++++ Data for processing ++++

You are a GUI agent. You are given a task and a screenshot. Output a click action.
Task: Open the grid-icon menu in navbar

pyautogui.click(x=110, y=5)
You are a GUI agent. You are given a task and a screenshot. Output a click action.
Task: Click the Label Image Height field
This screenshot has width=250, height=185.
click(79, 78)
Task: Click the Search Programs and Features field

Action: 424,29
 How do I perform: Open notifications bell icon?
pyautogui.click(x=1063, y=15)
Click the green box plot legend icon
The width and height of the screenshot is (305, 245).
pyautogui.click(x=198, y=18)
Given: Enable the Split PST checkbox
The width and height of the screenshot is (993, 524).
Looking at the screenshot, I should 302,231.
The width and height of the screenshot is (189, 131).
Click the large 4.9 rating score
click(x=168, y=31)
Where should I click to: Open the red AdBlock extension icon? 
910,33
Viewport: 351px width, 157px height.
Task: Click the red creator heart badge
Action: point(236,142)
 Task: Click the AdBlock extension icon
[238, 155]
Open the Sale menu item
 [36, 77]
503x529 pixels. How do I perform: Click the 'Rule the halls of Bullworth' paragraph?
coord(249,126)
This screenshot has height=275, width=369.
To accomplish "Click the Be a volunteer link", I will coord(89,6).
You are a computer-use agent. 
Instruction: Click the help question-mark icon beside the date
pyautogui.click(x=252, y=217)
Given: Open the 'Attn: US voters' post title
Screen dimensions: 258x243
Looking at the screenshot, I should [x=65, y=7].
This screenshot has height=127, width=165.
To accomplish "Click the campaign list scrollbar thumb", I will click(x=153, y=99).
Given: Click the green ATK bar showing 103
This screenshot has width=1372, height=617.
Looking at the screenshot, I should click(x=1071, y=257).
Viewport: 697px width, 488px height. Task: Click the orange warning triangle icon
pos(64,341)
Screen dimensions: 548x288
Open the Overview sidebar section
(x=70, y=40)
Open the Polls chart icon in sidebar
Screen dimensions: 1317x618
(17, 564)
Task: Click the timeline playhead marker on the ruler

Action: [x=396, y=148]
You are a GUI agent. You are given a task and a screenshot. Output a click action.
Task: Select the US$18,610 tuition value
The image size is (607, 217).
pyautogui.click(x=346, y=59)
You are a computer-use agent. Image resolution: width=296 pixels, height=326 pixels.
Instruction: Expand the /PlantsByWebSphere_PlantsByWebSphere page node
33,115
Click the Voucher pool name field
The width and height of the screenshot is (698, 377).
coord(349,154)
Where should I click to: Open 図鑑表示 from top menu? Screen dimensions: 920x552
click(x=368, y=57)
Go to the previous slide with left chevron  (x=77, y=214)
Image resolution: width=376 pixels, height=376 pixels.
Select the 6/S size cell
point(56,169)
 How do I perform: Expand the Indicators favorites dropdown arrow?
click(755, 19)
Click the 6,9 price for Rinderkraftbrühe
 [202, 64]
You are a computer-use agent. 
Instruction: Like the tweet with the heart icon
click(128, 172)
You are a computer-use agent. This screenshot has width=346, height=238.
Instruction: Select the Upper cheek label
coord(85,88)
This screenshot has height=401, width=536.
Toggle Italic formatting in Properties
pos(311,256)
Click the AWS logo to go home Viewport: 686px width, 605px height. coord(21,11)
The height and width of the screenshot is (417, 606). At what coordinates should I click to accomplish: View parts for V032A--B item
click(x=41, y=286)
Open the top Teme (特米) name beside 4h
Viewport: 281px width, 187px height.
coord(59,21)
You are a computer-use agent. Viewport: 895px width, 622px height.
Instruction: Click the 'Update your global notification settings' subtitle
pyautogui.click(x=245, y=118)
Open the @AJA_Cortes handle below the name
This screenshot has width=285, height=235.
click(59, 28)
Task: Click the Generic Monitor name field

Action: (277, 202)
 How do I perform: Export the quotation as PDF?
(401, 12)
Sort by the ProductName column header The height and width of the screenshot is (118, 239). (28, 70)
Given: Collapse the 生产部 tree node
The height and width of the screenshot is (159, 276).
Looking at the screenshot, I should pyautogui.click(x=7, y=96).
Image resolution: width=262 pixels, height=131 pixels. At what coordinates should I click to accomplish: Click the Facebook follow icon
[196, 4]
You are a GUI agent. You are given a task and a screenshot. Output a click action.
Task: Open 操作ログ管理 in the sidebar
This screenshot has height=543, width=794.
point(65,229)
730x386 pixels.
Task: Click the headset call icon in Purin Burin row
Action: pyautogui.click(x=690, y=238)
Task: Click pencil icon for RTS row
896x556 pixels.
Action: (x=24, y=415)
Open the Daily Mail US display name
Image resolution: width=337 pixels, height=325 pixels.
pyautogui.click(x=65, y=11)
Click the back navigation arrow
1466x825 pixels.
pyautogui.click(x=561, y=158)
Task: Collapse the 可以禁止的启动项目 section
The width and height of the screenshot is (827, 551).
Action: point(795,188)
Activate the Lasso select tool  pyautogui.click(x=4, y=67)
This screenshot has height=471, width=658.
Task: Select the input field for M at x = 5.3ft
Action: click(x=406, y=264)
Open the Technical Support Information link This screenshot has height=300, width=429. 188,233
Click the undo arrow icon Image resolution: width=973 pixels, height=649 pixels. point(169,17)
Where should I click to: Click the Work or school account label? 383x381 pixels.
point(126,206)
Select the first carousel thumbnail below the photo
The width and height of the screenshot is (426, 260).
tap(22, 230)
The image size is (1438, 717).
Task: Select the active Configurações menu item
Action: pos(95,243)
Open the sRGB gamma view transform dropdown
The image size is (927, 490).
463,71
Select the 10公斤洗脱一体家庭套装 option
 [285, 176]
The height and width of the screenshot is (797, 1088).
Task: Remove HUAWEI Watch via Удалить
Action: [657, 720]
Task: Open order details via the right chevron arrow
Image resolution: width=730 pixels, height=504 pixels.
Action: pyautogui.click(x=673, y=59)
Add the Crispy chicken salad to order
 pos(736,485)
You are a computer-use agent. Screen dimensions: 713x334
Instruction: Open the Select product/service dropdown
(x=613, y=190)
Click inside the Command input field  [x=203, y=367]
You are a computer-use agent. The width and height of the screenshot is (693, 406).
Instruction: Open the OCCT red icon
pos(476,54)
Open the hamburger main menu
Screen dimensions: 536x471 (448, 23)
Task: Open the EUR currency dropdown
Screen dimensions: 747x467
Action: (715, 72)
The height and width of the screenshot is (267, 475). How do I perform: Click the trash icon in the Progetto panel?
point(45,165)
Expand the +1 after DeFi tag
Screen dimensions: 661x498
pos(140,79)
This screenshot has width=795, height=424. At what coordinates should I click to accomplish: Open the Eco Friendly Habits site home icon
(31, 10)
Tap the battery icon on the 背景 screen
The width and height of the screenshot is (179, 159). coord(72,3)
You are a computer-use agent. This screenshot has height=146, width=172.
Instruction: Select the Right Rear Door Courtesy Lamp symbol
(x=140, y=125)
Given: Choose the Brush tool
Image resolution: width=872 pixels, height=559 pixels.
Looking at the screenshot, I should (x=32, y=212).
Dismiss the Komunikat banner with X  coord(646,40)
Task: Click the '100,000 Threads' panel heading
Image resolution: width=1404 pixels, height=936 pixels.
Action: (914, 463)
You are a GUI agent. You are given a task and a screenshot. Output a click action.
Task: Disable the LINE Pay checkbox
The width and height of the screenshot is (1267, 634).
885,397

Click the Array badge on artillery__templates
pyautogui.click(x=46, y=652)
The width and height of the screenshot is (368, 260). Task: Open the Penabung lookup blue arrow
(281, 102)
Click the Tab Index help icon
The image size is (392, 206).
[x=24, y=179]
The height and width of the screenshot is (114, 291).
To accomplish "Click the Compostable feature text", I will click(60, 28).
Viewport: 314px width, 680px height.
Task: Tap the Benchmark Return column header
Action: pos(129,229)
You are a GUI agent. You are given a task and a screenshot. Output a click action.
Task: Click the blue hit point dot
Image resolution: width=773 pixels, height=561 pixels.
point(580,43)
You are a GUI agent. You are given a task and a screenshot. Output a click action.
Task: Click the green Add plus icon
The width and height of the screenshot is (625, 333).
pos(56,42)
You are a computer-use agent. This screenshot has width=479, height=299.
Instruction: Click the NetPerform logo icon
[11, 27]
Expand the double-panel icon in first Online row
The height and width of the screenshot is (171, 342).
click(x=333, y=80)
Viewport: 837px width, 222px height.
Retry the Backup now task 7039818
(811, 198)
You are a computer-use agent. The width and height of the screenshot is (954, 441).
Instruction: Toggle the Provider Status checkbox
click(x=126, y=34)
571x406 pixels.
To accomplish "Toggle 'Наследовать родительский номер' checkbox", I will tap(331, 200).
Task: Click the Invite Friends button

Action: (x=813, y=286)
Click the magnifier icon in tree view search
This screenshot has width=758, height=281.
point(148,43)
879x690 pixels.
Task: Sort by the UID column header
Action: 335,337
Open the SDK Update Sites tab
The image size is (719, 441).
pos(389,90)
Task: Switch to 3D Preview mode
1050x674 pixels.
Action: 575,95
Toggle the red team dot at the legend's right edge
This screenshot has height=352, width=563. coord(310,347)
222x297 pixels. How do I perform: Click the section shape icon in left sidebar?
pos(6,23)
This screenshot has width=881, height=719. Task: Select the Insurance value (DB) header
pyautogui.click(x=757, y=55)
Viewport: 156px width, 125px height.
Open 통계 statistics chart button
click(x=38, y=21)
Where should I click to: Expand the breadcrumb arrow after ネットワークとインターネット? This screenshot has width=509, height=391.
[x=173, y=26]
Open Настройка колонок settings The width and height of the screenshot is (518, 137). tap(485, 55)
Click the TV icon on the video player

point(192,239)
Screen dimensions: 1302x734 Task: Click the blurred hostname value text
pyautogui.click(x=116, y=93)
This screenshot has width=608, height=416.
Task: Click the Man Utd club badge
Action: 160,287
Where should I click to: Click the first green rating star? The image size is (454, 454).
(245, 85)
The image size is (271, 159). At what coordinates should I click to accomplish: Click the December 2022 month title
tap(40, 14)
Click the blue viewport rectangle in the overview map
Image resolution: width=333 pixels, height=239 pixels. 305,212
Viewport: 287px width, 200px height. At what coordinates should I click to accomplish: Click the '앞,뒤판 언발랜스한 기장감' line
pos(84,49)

++++

Directions ▸ Reproduce the listing above exactly from the line containing "This screenshot has width=758, height=281." through its last line, with both of those lines included.

Solution to the problem ▸
This screenshot has width=758, height=281.
point(148,43)
879x690 pixels.
Task: Sort by the UID column header
Action: 335,337
Open the SDK Update Sites tab
The image size is (719, 441).
pos(389,90)
Task: Switch to 3D Preview mode
1050x674 pixels.
Action: 575,95
Toggle the red team dot at the legend's right edge
This screenshot has height=352, width=563. coord(310,347)
222x297 pixels. How do I perform: Click the section shape icon in left sidebar?
pos(6,23)
This screenshot has width=881, height=719. Task: Select the Insurance value (DB) header
pyautogui.click(x=757, y=55)
Viewport: 156px width, 125px height.
Open 통계 statistics chart button
click(x=38, y=21)
Where should I click to: Expand the breadcrumb arrow after ネットワークとインターネット? This screenshot has width=509, height=391.
[x=173, y=26]
Open Настройка колонок settings The width and height of the screenshot is (518, 137). tap(485, 55)
Click the TV icon on the video player

point(192,239)
Screen dimensions: 1302x734 Task: Click the blurred hostname value text
pyautogui.click(x=116, y=93)
This screenshot has width=608, height=416.
Task: Click the Man Utd club badge
Action: 160,287
Where should I click to: Click the first green rating star? The image size is (454, 454).
(245, 85)
The image size is (271, 159). At what coordinates should I click to accomplish: Click the December 2022 month title
tap(40, 14)
Click the blue viewport rectangle in the overview map
Image resolution: width=333 pixels, height=239 pixels. 305,212
Viewport: 287px width, 200px height. At what coordinates should I click to accomplish: Click the '앞,뒤판 언발랜스한 기장감' line
pos(84,49)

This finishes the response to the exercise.